Retype the lines of the stored entries below exactly, starting at the line containing "772x682 pixels." and ending at the line containing "Action: (x=528, y=95)", both included.

◆ Stored entries:
------------------------------------

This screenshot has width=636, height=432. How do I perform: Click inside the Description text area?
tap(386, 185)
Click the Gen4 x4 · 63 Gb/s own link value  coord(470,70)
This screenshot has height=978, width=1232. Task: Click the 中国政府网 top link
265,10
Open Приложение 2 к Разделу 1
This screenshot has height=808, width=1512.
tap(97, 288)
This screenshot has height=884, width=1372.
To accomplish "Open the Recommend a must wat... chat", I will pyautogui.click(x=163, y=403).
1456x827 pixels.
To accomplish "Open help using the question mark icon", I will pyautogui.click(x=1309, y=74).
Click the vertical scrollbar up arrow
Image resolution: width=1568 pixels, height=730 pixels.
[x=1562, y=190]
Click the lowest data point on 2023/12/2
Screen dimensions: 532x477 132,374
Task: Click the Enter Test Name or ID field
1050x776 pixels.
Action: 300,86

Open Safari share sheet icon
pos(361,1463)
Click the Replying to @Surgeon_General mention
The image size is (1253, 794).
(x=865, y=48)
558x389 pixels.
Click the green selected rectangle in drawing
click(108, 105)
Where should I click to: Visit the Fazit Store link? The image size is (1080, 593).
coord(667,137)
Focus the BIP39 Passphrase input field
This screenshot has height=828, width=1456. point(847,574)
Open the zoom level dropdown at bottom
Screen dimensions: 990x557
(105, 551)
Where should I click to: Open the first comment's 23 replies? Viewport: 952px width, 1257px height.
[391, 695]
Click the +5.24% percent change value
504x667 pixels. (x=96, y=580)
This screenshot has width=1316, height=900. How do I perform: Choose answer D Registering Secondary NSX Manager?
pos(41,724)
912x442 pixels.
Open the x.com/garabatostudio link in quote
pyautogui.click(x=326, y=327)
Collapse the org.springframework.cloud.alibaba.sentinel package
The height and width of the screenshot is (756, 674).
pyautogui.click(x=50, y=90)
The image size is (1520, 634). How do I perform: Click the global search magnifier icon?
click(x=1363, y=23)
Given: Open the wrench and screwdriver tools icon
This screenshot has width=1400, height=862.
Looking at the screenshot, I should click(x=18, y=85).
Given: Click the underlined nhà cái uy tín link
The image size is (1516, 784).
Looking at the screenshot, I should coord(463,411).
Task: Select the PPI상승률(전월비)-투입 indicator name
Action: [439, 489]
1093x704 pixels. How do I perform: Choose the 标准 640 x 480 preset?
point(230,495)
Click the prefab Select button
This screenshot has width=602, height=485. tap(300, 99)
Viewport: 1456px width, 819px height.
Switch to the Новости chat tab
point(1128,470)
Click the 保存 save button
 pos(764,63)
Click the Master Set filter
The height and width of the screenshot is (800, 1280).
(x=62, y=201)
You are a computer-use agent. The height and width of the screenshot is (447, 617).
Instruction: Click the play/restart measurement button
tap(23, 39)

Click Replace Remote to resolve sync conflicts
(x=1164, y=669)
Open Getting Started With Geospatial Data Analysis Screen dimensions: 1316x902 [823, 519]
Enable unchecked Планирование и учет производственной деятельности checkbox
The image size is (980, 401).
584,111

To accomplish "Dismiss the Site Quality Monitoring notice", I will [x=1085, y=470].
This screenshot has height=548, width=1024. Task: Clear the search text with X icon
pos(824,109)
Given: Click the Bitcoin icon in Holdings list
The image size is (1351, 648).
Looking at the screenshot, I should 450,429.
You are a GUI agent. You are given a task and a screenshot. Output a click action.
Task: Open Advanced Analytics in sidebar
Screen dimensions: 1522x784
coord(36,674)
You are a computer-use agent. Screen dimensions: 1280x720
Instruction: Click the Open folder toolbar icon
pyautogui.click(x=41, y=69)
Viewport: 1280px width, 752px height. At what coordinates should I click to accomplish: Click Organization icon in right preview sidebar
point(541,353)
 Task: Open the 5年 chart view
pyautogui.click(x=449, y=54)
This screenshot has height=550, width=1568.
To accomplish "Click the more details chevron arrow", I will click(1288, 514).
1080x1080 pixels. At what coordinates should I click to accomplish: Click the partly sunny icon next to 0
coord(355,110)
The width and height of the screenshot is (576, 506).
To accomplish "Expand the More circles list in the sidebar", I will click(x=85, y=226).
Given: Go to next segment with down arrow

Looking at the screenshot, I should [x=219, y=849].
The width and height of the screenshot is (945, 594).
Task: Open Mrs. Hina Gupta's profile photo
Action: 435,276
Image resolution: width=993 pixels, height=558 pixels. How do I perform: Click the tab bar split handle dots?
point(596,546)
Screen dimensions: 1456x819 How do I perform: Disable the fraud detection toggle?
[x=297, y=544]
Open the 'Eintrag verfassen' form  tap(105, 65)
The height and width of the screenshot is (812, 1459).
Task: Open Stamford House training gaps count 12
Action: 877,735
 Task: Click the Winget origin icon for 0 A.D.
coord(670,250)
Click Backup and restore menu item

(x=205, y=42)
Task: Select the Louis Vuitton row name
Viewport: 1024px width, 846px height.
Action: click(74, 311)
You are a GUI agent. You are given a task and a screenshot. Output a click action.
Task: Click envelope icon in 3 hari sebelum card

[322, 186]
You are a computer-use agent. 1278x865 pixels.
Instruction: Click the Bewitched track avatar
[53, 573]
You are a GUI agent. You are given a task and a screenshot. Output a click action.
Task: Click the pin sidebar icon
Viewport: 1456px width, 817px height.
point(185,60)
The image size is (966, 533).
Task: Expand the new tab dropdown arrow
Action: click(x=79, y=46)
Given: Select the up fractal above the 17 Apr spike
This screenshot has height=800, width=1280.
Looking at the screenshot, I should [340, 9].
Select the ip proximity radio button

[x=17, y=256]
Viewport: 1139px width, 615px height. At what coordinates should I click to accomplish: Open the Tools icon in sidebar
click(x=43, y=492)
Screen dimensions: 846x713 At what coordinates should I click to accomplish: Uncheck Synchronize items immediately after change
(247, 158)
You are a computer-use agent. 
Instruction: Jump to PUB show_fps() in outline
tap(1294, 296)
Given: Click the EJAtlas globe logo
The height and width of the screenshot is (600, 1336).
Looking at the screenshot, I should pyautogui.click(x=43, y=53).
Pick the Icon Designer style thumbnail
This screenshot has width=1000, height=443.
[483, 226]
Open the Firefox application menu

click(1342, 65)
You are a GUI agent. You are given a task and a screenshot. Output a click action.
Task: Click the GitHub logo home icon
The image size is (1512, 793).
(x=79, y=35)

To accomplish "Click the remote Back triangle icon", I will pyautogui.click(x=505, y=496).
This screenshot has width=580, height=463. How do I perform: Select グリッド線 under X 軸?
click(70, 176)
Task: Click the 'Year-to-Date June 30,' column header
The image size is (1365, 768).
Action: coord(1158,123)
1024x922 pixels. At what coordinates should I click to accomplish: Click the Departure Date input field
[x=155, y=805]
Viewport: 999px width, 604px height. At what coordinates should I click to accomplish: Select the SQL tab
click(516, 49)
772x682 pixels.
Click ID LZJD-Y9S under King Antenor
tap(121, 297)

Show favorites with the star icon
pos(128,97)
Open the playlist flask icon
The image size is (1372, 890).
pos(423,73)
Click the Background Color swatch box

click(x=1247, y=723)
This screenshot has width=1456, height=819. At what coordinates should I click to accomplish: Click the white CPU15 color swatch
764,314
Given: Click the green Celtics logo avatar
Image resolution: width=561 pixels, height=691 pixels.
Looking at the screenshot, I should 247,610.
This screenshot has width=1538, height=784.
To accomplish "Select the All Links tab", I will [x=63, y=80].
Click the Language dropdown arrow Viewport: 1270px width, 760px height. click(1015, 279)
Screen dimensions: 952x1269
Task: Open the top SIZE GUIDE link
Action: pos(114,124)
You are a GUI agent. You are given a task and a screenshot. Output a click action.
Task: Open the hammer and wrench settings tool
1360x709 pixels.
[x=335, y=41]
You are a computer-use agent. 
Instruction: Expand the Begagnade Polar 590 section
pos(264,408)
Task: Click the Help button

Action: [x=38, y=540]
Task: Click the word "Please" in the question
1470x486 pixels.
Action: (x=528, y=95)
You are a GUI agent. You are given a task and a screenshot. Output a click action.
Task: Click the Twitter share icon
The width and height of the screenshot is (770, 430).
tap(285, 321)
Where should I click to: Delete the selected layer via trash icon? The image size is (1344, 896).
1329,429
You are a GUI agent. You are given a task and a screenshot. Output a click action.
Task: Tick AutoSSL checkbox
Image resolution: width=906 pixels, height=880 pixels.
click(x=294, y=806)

------------------------------------

◆ Correct answer:
772x682 pixels.
Click ID LZJD-Y9S under King Antenor
tap(121, 297)

Show favorites with the star icon
pos(128,97)
Open the playlist flask icon
The image size is (1372, 890).
pos(423,73)
Click the Background Color swatch box

click(x=1247, y=723)
This screenshot has width=1456, height=819. At what coordinates should I click to accomplish: Click the white CPU15 color swatch
764,314
Given: Click the green Celtics logo avatar
Image resolution: width=561 pixels, height=691 pixels.
Looking at the screenshot, I should 247,610.
This screenshot has width=1538, height=784.
To accomplish "Select the All Links tab", I will [x=63, y=80].
Click the Language dropdown arrow Viewport: 1270px width, 760px height. click(1015, 279)
Screen dimensions: 952x1269
Task: Open the top SIZE GUIDE link
Action: pos(114,124)
You are a GUI agent. You are given a task and a screenshot. Output a click action.
Task: Open the hammer and wrench settings tool
1360x709 pixels.
[x=335, y=41]
You are a computer-use agent. 
Instruction: Expand the Begagnade Polar 590 section
pos(264,408)
Task: Click the Help button

Action: [x=38, y=540]
Task: Click the word "Please" in the question
1470x486 pixels.
Action: (x=528, y=95)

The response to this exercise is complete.